Record #70: Brand New – Daisy (2009)

Giving this album its first listen, my roommate looked at me perplexed and asked, “When did Brand New become These Arms are Snakes?” It’s a valid question—Brand New’s first two albums spend so much time putting LiveJournal-worthy insults and teen-movie drama to pop punk, and the music itself gives almost no hints as to what happened between Deja Entendu and The Devil and God to get Jesse Lacey to forget about his beef with Taking Back Sunday and focus inward and upward. But after the somber theology of The Devil and God, Daisy is not a surprise at all.

The album starts with a sample of an old recording of a woman accompanied by a solo piano—it could very well be from a church service—and in the middle of a piano phrase launches into Vices, the hardest, heaviest, and screamingest song Brand New has ever put to tape. Lacey’s new screaming sounds a bit like Glassjaw’s Darryl Palumbo, and the guitar solo in the middle of the song sounds like it was stolen from the Space Ghost Coast to Coast theme song (note: those are both excellent things). Despite leading into a song evocative of The Devil and God’s midtempo Jesus, the new hardness appears elsewhere on the album, to similarly great effect. And the melancholy, midtempo numbers are much more frequent here, they are much more than rehashes of Jesus, refining the format on each reappearance, being paired with slide guitars, synthesizers, and fuzzed out pickups.
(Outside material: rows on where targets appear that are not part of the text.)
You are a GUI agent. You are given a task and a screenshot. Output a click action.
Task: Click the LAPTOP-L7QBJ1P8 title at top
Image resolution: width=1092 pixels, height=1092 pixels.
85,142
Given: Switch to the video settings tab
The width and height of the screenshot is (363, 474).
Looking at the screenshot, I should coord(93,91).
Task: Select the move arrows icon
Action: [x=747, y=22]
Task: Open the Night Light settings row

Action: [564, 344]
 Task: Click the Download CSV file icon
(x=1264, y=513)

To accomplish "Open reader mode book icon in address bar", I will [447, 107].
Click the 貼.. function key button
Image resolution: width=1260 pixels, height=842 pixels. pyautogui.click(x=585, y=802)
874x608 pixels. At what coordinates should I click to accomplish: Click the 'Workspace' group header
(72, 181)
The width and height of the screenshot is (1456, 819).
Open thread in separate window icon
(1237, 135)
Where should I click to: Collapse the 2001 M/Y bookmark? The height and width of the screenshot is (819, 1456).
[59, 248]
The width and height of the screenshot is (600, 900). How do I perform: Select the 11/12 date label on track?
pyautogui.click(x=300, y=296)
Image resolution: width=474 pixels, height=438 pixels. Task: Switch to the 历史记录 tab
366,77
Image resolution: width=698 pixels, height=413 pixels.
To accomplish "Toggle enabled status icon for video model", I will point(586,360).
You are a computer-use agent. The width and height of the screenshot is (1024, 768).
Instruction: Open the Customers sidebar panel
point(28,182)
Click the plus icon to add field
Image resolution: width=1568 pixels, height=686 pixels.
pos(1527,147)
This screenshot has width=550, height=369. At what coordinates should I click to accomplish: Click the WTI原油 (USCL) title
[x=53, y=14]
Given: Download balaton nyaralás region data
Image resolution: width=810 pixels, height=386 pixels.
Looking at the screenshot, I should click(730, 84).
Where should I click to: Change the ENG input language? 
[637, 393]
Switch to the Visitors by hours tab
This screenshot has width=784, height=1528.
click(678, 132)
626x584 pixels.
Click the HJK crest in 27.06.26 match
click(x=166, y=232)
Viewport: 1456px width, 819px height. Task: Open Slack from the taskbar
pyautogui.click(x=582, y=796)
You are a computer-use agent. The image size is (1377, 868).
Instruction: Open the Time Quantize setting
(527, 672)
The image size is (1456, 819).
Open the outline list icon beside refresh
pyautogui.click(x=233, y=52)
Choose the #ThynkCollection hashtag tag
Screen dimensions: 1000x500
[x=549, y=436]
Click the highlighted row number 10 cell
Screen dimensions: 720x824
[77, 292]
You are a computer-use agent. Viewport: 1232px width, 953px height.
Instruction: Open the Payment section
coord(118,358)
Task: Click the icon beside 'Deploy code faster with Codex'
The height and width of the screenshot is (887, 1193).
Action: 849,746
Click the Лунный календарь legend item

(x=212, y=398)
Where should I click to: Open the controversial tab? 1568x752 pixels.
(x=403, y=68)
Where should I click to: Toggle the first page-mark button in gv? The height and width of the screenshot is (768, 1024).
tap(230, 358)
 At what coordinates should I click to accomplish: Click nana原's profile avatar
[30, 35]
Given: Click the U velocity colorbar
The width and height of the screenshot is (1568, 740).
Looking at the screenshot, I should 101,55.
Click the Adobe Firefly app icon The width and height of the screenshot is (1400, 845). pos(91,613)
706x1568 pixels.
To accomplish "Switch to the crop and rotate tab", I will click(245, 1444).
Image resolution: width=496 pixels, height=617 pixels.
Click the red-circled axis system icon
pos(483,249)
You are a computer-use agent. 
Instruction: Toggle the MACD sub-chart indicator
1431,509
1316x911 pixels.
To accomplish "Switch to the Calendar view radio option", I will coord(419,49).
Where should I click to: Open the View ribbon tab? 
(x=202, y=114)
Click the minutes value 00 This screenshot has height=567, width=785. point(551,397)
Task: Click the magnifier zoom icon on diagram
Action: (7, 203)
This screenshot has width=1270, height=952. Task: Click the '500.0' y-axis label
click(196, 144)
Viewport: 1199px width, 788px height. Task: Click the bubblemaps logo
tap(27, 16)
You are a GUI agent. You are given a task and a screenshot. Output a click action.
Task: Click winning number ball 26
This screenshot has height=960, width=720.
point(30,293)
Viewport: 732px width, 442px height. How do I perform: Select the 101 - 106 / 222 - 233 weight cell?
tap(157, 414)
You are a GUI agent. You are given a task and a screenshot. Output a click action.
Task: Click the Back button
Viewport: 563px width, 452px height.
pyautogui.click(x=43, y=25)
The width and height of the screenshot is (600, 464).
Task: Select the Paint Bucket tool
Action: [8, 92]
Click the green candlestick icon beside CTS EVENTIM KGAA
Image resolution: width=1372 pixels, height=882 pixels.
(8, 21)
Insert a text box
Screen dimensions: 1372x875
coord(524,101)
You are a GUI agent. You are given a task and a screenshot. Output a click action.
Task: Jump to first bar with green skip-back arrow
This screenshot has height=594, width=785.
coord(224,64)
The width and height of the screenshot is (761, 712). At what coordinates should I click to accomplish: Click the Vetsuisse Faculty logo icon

Lacey may not be as singularly focused here as on the monomania of The Devil and God are Raging Inside Me, but the mood is just as dark—darker in fact, as the hope of God at least being around for him to destroy himself isn’t as present. That’s not to say the songs make any sense at all—they don’t, really. They’re just surreal, self-doubting ramblings, and that is precisely why they’re so effective as they are howled over the churning distortion or whispered over the moody palm mutes of the guitars. And this is the primary distinction between Daisy and its predecessor—The Devil and God’s darkness came from the chilling clarity of the questions it asked, while Daisy’s comes from the subconscious and primeval fear its abstractness evokes.